China is the world’s largest car market and is expected to be the largest area of autonomous car use, once the nascent technology becomes commercialised.

Ya-Qin Zhang, president of Baidu, said: “Since its founding a century ago, Volvo has kept safety as its core mission, pushing safety development forward with significant innovations.”

We are very glad that Volvo Cars has established a strategic partnership with Baidu in the development of a fully autonomous car compatible with our autonomous driving platform Apollo.”

Volvo says it wants to become the “supplier of choice” for companies planning to operate self-driving fleets.

“There is a strong development in autonomous drive in China, where Baidu is a leading player, and the market there offers huge opportunities for us as the supplier of choice for autonomous fleets,” said Mr Samuelsson.

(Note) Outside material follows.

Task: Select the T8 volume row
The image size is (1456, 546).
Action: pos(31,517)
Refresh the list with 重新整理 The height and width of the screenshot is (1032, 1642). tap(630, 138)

Volvo believes that a third of its cars sold in 2025 will have autonomous capabilities, being sold either into ride fleets or to consumers.

The announcement comes the day after Ford announced it was using Apollo, Baidu’s open-source self-driving programme, to test its own vehicles inside the country.

Several western manufacturers including Mercedes-Benz-owner Daimler, BMW and Audi are trialling driverless vehicles in China using local partners for technology.

Mercedes is also using Baidu’s Apollo system.

The Volvo arrangement is different to the Ford arrangement because the company will work alongside Baidu engineers to develop the vehicle, integrating Baidu’s systems alongside Volvo’s existing safety technology.